PROBLEM TO SOLVE:
Go through the entries below and collect each line with the string "computer" in it.

Saved entries:
╭──

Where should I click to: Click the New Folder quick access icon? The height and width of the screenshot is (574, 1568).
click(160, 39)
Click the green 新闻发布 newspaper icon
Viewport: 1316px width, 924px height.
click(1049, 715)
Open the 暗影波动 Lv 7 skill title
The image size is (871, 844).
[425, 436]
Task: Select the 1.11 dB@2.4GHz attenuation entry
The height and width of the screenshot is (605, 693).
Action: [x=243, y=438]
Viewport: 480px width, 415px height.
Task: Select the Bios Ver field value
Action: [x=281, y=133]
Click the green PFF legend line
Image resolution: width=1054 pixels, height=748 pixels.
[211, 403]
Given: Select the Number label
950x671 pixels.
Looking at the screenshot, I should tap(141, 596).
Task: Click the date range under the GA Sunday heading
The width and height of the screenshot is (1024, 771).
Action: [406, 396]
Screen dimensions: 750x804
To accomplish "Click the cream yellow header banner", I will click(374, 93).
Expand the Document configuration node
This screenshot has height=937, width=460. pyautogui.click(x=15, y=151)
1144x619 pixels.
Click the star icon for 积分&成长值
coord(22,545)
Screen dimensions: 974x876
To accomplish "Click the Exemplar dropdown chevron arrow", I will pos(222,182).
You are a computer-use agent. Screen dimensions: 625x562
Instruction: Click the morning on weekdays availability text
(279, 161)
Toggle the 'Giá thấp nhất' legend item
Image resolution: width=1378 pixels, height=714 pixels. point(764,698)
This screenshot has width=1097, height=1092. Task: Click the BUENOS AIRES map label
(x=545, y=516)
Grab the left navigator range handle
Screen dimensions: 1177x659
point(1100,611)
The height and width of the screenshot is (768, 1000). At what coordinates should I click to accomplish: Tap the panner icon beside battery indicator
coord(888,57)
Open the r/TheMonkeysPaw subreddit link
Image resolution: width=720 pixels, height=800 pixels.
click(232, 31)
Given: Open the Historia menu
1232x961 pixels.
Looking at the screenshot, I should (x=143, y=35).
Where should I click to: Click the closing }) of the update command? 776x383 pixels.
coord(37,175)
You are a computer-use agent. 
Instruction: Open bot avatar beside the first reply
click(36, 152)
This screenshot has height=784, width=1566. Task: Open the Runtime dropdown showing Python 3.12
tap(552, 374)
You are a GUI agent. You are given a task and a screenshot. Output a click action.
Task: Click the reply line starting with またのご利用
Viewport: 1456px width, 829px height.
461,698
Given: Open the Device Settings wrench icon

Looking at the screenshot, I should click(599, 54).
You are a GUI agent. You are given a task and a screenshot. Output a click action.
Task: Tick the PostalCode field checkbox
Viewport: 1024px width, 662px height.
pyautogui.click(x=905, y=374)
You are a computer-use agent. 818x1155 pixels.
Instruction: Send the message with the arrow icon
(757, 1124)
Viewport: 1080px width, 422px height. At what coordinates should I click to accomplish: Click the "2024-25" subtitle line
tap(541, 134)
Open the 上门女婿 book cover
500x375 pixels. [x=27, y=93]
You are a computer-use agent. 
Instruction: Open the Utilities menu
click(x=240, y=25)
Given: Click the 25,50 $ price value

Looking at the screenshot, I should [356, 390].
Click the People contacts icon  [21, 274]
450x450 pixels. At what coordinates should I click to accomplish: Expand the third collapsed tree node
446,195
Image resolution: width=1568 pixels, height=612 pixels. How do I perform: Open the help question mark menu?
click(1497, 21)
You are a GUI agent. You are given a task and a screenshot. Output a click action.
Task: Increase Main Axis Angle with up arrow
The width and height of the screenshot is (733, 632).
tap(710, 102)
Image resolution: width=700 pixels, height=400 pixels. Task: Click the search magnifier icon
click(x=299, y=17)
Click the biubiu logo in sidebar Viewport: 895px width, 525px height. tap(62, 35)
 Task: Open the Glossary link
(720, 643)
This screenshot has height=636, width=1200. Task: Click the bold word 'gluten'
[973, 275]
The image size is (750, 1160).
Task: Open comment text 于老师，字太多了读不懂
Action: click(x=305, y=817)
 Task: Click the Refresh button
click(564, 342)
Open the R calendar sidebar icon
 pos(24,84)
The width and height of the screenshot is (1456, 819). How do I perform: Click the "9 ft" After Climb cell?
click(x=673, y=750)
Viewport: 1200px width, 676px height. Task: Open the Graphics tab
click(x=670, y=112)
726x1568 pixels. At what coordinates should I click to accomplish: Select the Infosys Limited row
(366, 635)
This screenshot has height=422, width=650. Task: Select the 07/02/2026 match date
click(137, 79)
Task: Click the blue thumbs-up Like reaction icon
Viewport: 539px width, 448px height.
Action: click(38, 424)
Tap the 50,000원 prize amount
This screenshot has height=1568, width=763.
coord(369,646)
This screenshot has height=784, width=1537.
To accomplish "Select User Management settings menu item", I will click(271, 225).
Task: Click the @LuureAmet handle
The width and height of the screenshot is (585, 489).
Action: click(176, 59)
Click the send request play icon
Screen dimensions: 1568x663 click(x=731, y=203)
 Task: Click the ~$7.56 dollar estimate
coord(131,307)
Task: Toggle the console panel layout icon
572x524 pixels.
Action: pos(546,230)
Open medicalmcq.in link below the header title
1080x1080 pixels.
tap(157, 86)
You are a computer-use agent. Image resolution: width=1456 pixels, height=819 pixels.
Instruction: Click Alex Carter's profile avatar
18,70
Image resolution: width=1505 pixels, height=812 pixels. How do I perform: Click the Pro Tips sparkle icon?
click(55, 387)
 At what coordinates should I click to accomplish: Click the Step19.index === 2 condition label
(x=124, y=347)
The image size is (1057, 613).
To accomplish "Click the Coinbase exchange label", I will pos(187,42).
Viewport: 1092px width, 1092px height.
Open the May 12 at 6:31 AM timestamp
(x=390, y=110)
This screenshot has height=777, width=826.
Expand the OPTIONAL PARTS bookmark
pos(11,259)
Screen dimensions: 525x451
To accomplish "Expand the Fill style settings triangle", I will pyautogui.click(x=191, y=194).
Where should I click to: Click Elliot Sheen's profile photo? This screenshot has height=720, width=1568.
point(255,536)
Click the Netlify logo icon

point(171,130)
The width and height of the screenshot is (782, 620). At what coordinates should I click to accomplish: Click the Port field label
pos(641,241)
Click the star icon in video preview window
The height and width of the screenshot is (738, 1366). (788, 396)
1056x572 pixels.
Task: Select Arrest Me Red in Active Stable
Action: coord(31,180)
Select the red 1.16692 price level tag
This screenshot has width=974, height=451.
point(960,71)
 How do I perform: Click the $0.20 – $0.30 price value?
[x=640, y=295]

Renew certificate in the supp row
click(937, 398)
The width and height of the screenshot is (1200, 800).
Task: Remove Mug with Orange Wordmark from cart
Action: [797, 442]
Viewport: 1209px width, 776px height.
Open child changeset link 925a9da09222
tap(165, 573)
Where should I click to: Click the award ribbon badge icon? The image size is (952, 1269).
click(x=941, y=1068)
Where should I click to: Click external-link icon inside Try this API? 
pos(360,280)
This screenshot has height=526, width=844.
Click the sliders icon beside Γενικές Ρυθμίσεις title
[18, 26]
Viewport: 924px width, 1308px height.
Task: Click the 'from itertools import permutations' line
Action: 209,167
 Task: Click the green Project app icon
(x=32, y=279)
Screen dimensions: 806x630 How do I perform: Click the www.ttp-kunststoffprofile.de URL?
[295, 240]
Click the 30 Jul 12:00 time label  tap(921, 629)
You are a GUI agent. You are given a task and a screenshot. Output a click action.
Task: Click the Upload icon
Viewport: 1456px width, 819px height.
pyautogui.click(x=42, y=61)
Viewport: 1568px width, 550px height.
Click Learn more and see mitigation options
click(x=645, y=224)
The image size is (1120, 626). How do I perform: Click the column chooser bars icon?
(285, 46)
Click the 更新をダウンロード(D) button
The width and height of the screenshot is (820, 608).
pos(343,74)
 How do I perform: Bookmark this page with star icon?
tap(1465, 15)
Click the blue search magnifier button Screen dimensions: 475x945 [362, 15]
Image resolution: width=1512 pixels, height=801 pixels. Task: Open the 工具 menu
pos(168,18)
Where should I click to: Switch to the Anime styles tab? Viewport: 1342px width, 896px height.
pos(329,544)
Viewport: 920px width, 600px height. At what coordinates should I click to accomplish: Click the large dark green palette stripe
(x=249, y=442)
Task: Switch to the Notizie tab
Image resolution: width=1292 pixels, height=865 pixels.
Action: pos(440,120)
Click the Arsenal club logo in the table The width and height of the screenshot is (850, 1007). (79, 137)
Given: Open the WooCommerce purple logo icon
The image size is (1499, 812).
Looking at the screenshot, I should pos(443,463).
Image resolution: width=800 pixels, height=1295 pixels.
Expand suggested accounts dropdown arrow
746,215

╰──

RESULT:
You are a computer-use agent. Screen dimensions: 625x562
You are a computer-use agent. 
You are a computer-use agent. 818x1155 pixels.
You are a computer-use agent. 
You are a computer-use agent. Image resolution: width=1456 pixels, height=819 pixels.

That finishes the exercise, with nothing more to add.